PASSAGE TO READ =
# Beginner chip carving knife recommendation?



## wormil

I'd like to try chip carving and my daughter has shown an interest as well. I don't want to spend a lot but I also don't want a crappy knife that will be frustrating to use. Any recommendations?


----------



## rfusca

I've been surprisingly pleased with mu UJ Ramelson carving set and their carving knives. Are they top shelf? No, but very affordable and seem to hold an edge well.
For more money, I'd consider a Hock chip knife.


----------



## Hammerthumb

Hey Rick - I have some 01 steel that is about the right thickness and width for a knife blade if you want to make your own. I can send you a piece about a foot long if you want to try. Let me know.


----------



## WayneC

Check with Marty.

http://lumberjocks.com/MyChipCarving


----------



## JoeinGa

Good on you, Hammerthumb!

Payin' It Forward is fantastic (that's why it's my sig line)


----------



## wormil

Thanks Hammerthumb, I'm tempted. Never having touched, used, or even seen one except in pictures I'm inclined to buy one.


----------



## waho6o9

http://toolmakingart.com/?s=chip+carving+tools&submit.x=-739&submit.y=-543&submit=Search


----------



## MyChipCarving

Hi Chris,
I'll be glad to give you some direction when it comes to selecting a chip carving knife.

EXTRACTED INFORMATION =
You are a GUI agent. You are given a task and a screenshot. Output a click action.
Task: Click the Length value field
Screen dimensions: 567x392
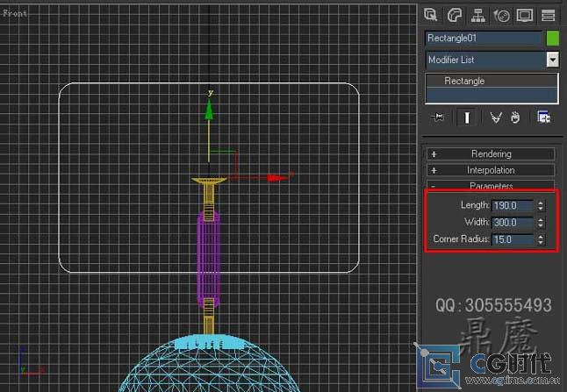[x=512, y=205]
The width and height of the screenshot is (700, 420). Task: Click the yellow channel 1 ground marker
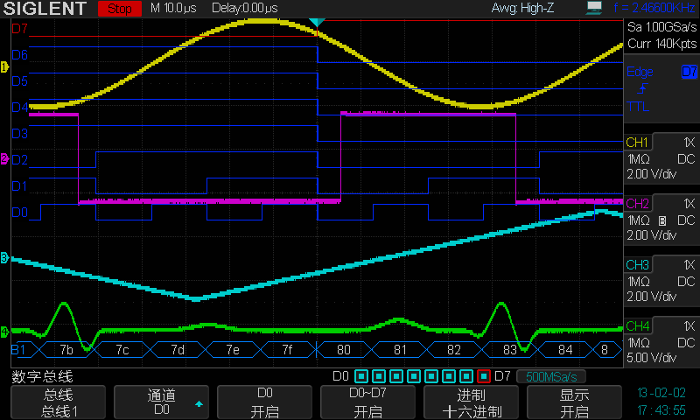tap(4, 67)
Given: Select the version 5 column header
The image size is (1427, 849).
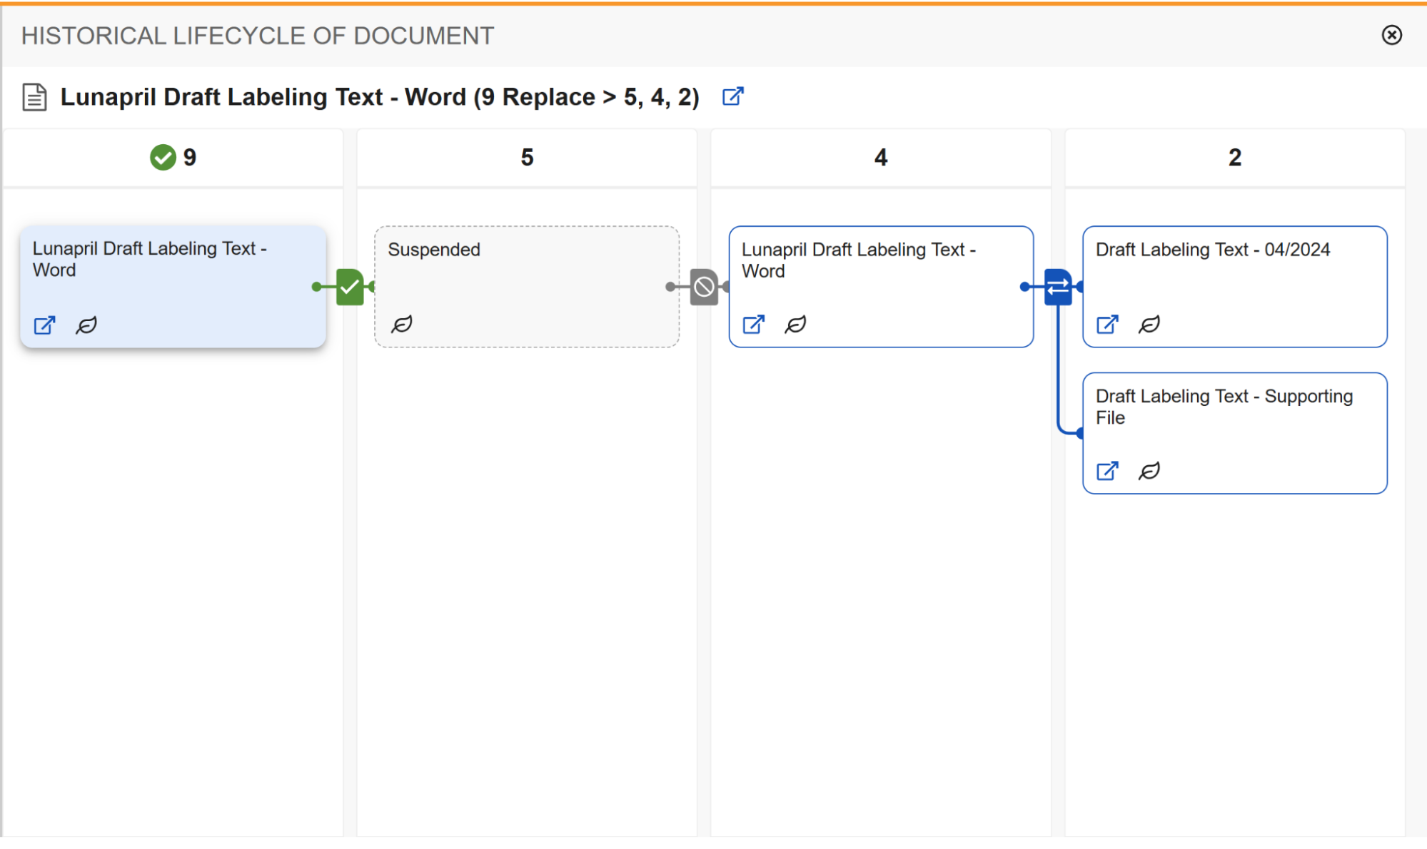Looking at the screenshot, I should [x=527, y=158].
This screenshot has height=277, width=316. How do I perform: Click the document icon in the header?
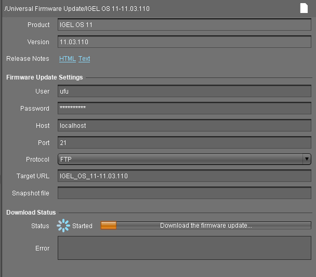(x=304, y=8)
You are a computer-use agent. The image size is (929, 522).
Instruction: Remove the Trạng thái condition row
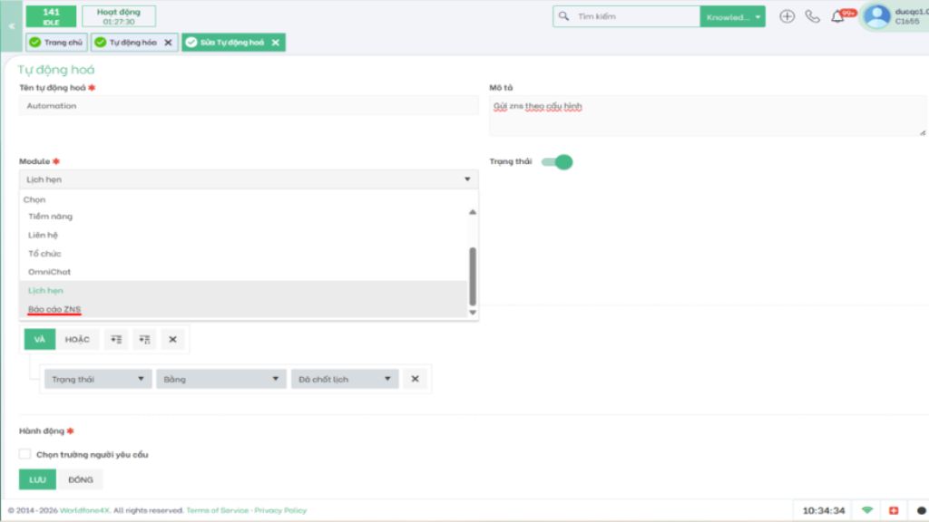point(415,379)
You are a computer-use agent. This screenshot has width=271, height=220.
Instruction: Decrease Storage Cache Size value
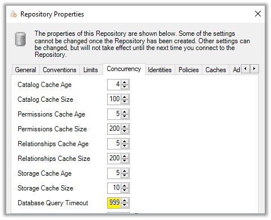(x=124, y=190)
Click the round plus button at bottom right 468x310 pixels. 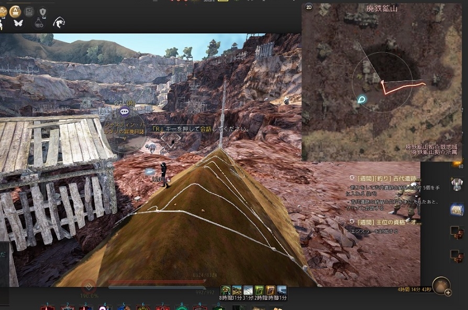tap(441, 285)
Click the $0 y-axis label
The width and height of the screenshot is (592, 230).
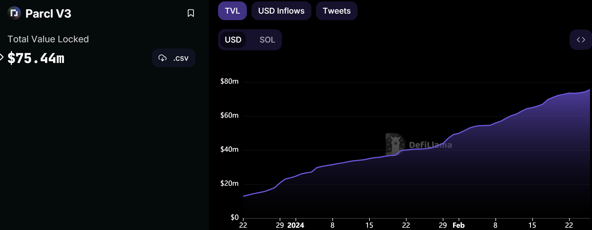234,218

PROBLEM TO WORK ON = Carry on the forum thread about beginner chip carving knives, starting right after its last sentence.

ANSWER FOR THIS EXERCISE =
First visit https://mychipcarving.com/Chip_Carving/Store/knives.htm and then if you have any questions,
call me at your convenience. 866-444-6996
Marty
www.MyChipCarving.com

Thanks for the referral, Wayne.


----------



## bold1

You don't say what type of patterns you may be interested in trying. Almost all of the carving I do is straight side, triangular cuts, which I use a single edge razor blade in a box cutter holder. Very cheap to get started!


----------



## wormil

Bold, I've only seen it on TV so I have no idea what kind of patterns I'd carve. Thanks Marty and Waho609.


----------



## wormil

Update: I spent the day making a chip carving knife and didn't realize until I got back to the house that the blade is ridiculously large. I could have made 2 or 3 blades instead of 1. Oh well. Glue is drying tonight.

I know there is nothing for scale but I used a 1" radius to shape the blade back, so the edge is about 2" long, lol.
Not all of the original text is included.